Mental Health – well really “they” call it “Mental Illness” Stigma is on-going and exacting a tremendously negative burden and price in many people’s lives. It is well-known and yet despite advocates and those trying very hard to dispel so much stigma, it seems to be on the increase and not on the decrease? Why do you think this is? I think it’s multifaceted. It has a lot to do with people’s fear, of what is to them, “the unknown”. It also has to do with those who fear their own mental health challenges and the stigma and shame attached by an intolerant world (in large part). This means lots more people suffer in silence and do not get the help and support they need. Even just acceptance and inclusion and validation can make such a huge difference in how people feel about themselves.
On Thursday September 11, 2014, I was lucky enough to be invited to a chat on the topic of Mental Health Stigma along with the stigma and challenges of Dystonia which is a neurological disorder that has a lot of people suffering in isolation, society and other-imposed shame when these people, like those with Mental Health challenges have nothing to be ashamed of. Shame lies with those who do not understand. The shame lies with those who discriminate and who do not respect those who they see as not like themselves. The shame lies with those who judge and bully and increase the suffering of others. If you cannot learn to care beyond what you might not first understand or know about, than at least be respecting and neutral enough to not judge and add to people’s suffering.
Isolation and alienation of those who have Mental Health Challenges or the neurological condition Dystonia or anything else that is a difference in life from the majority who are not “normal” just because they accept each other more at all. That’s an illusion. Our society, our world, is devolving into too much “image-management” and “exclusivity” that does not welcome differences. Society and culture are too focused on the escapism from daily challenges that are part of being human to the point that people would rather try to look like air-brushed celebrities on the covers of magazines than find balance, contentment, and peace in who they are just as they are for real in lives that even if lead in illusion or delusion are very much being led in reality.
Where are we as a world, as individual communities and cultures, when we ignore or don’t care of shun the people that need us the most? Even if you are not inclined usually to “go there” I hope you will think about that question. Apply the question to your life and answer it honestly and become a part of the solution (if you haven’t already) and stop being a part of the problem that only adds to the suffering of others.
Stigma around anything that so many view as not their issue or problem or concern should be a concern for each and every one of us in all its many forms about so many things in life, mental health challenges, dystonia, cancer, stress, anxiety, walking with a limp, anything that makes someone quite different from you or slightly different from you. I ask everyone to think about how little each one of us matters, in a sense, if we can’t be accepting and kind to others and especially to those who might just need a little more of that than others.
Differences of all types need to be accepted and tolerated. Differences are not an excuse to hurt someone else because someone needs or wants to put someone else down to feel better about themselves. We all need to ask this question, and live our way toward the answer: What can I do to help someone else today?
It’s about getting out of yourself more, despite the fact, that we live hectic stressful lives. There are people that too many in this world fail to care about and don’t even stop to consider because there but for the Grace of God they go, and so often selfishly and without even gratitude for that. No one is “normal”. Everyone has “issues” at some point. We are human beings, not human doings. We need to take time and make time to care about each other and especially to care about those that have to date been stigmatized and pathologized systemically and by society, culture, and media, to the point of suffering that you would not want to wish on anyone, or shouldn’t want to at any rate.
Are you a part of the solution? Or, are you still a part of the problem? Many people, themselves with Mental health challenges can be their own worst enemies. It all begins with a humble, compassionate centered individual sense of self from which you can than give to others in truly meaningful, way beyond surface ways. That’s what we all need to keep striving for and aspiring to.
Identify the prize. It’s the capacity to care beyond oneself and to have and give and share compassion with people different in many ways from you. It’s caring. It’s about being less self-focused and more other-focused in the sense of service to humanity and the reality that we are all in this together. We need to remove stigmatizing and pathologizing, limiting in any way obstacles of thought, pre-judgment, and indifference or “me-me” thinking and living and become truly inclusive because we are all more alike than we could ever be different.

> DATA EXCERPTS
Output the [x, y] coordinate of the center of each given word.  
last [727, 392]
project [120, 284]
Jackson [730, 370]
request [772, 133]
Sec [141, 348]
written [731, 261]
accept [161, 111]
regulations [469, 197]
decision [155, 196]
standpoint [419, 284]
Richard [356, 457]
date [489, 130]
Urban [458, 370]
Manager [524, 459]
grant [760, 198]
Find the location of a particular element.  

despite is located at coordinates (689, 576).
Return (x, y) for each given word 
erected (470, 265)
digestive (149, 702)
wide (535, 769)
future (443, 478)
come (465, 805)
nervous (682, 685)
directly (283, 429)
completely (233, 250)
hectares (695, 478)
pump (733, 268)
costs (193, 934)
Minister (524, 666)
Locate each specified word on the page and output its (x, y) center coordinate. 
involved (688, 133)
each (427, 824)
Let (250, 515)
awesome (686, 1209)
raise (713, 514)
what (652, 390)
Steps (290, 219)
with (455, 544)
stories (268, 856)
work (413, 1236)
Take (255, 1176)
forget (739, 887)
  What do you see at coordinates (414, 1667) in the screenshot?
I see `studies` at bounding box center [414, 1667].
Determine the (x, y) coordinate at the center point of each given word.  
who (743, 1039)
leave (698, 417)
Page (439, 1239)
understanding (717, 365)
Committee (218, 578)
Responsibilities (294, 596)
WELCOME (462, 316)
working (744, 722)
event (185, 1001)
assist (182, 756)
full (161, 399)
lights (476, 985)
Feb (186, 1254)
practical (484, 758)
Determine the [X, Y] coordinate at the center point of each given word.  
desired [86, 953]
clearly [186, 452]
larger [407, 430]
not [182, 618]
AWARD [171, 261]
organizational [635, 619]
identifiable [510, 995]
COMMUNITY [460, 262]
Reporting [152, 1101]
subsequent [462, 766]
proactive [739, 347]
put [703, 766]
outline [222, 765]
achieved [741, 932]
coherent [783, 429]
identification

> WORK INSTRUCTION
Reproduce word for word the stretch of the post on mental health stigma from "Stigma around anything" through "someone else today?". The entries were taken from a different source than the post on mental health stigma.

> EXPECTED ANSWER
Stigma around anything that so many view as not their issue or problem or concern should be a concern for each and every one of us in all its many forms about so many things in life, mental health challenges, dystonia, cancer, stress, anxiety, walking with a limp, anything that makes someone quite different from you or slightly different from you. I ask everyone to think about how little each one of us matters, in a sense, if we can’t be accepting and kind to others and especially to those who might just need a little more of that than others.
Differences of all types need to be accepted and tolerated. Differences are not an excuse to hurt someone else because someone needs or wants to put someone else down to feel better about themselves. We all need to ask this question, and live our way toward the answer: What can I do to help someone else today?